Matt Valentine and Erika Elder used to sing folk melodies on their Vermont porch with friends. However, on their latest album, Green Blues (Ecstatic Peace Records), the shaggy-haired duo of MV & EE no longer peacefully waits for seasons to change. They have instead traded their meandering lullabies for psychedelics and a trip through their own cosmic forest. Valentine has plugged into early Grateful Dead, blues, and ’60s British rock, harmonizing with Elder amid flutes, harmonicas, and a violin to create a sonic experiment that flows high and low. The album has been their most successful to date, selling out for weeks on their label’s website, and is strong enough to support a cross-country tour.

On Wednesday, February 28, MV & EE with the Bummer Road wandered into the Empty Bottle on their journey, playing to a large crowd of sonic believers. The music, despite its volume, is still mellow. With the track “Green Thighs,” the old folksy melodies can be felt through the distorted Vox chorus. Green Blues is a departure from the norm for a group that has spent a lot of time writing organic songs. By the second half of the album, they have hidden behind three-note guitar riffs and so much experimentation that the music no longer remembers where it’s been. The sound had me looking away from the stage and closing my eyes. It was contemplative with a hint of sing-along.

Valentine made reference to David Gilmour of Pink Floyd during “Canned Happiness,” which lasted over 10 minutes. Each song blended into the other as MV & EE progressed through their album, ultimately attempting to create a space where listeners can fiddle with their thoughts. Voices and modulated chords guide listeners through the music. The songs were much longer during the live show, going as long as 25 minutes in the case of “Solar Hill.” It was nice not to see a computer mixing sounds on stage. Using only instruments, an ambience explodes above the crowd and shimmers onto each person. Real rock music.

The songs are nostalgic, but there is enough experimentation present to say MV & EE have their own unique sound. If they get lucky, they could go on to play the summer festival circuit here and abroad. But as a band with a long history of reincarnation, their sound will continue to develop while they tour and work on another record. If they spent more time writing tunes like “East Mountain Joint,” with its rambling, catchy chorus that makes you want to shake your head, they could have a larger audience. I want to think, though, that mainstream success isn’t something they care about.

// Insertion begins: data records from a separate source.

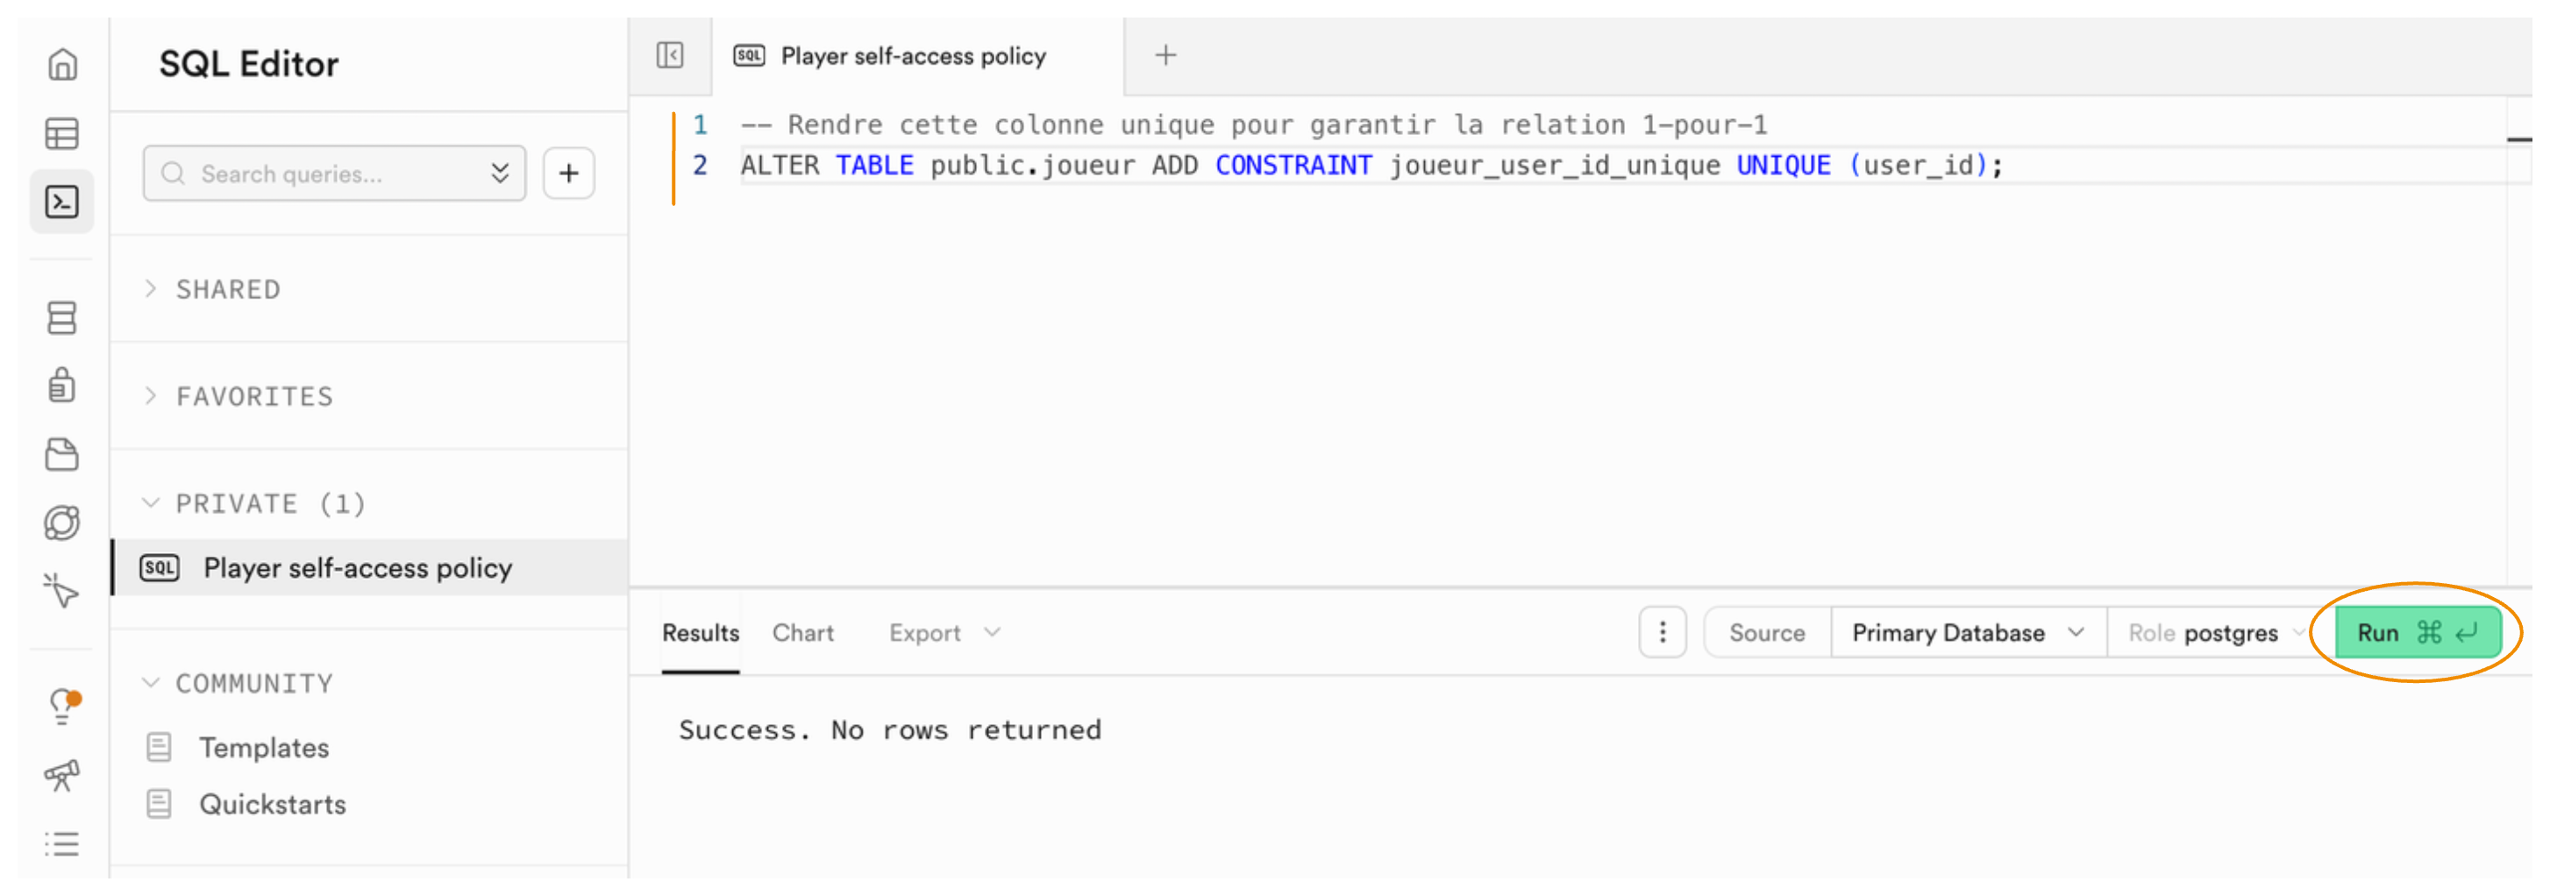Screen dimensions: 2550x896
Task: Expand the FAVORITES queries section
Action: (x=253, y=396)
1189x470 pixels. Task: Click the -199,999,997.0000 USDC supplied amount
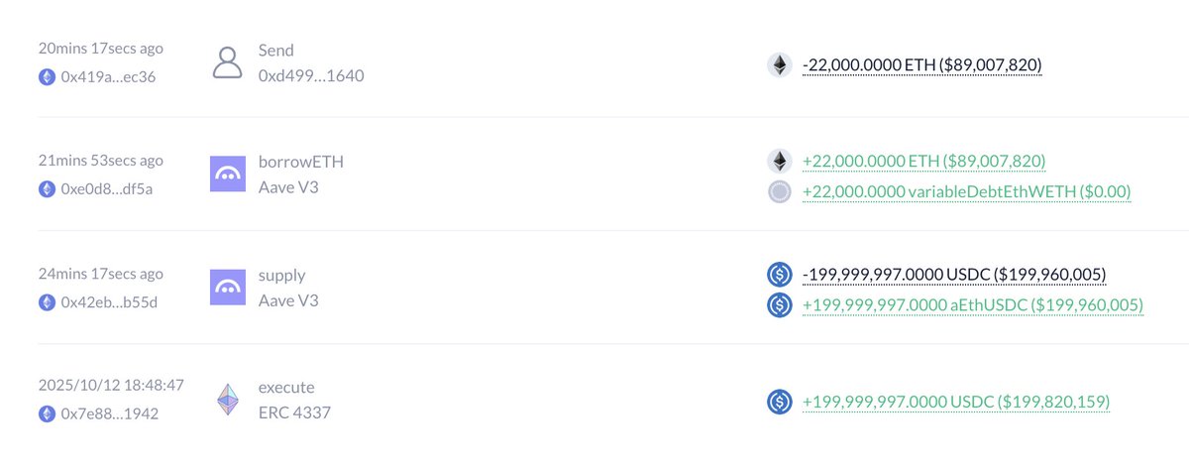[954, 274]

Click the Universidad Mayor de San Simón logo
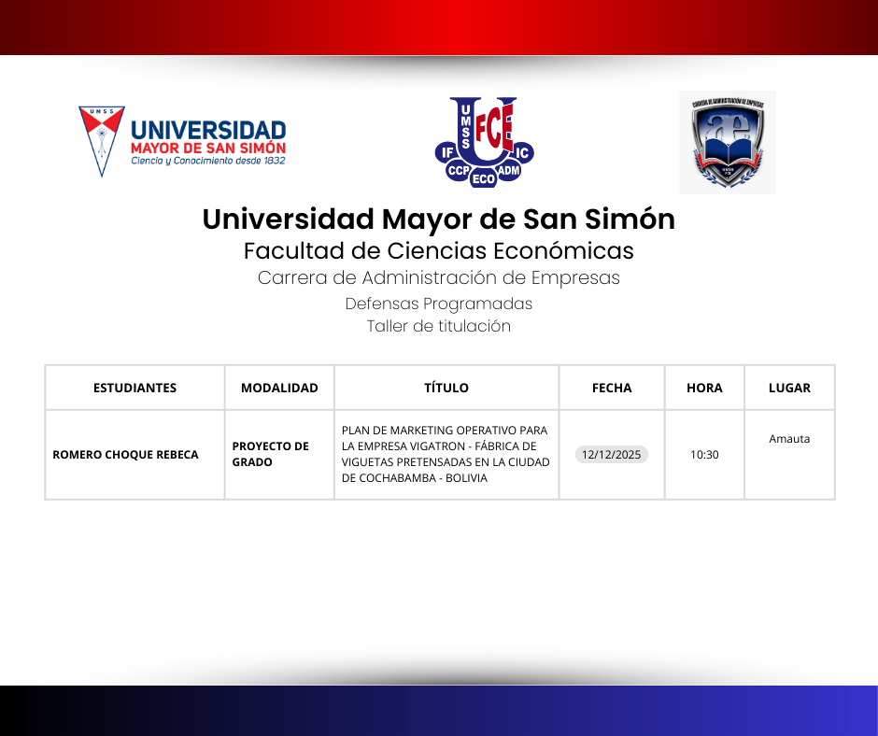pos(183,142)
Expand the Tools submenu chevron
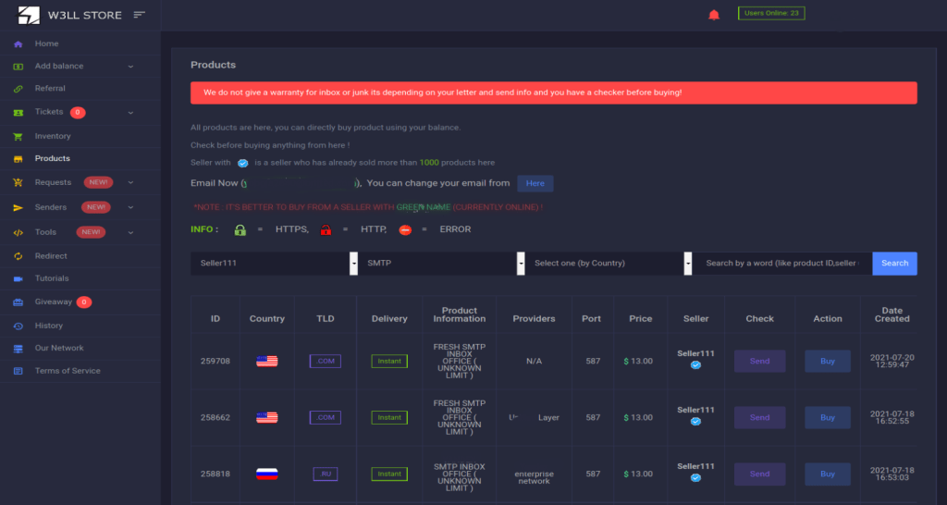 (130, 233)

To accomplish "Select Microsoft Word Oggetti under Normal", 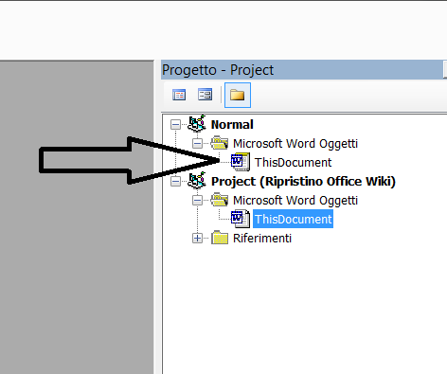I will click(295, 144).
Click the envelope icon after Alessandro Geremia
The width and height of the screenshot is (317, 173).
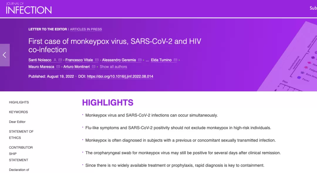140,60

The beauty of MV & EE with the Bummer Road is their presentation and desire to create a particular moment for the listener. In every sense, these musicians feel through their songs. Nothing seems false. Erika Elder’s subtle smile is a testament to the joy they feel merely sharing the songs they love. Everything about the concert feels like a Midwestern field show, in which a band hooks to an outlet box, plays toward the sky, and lets the lightning bugs rise. My time with the band was over quickly, but they played just enough. Even though MV and EE with the Bummer Road have moved on, they have left a great album to take on a journey.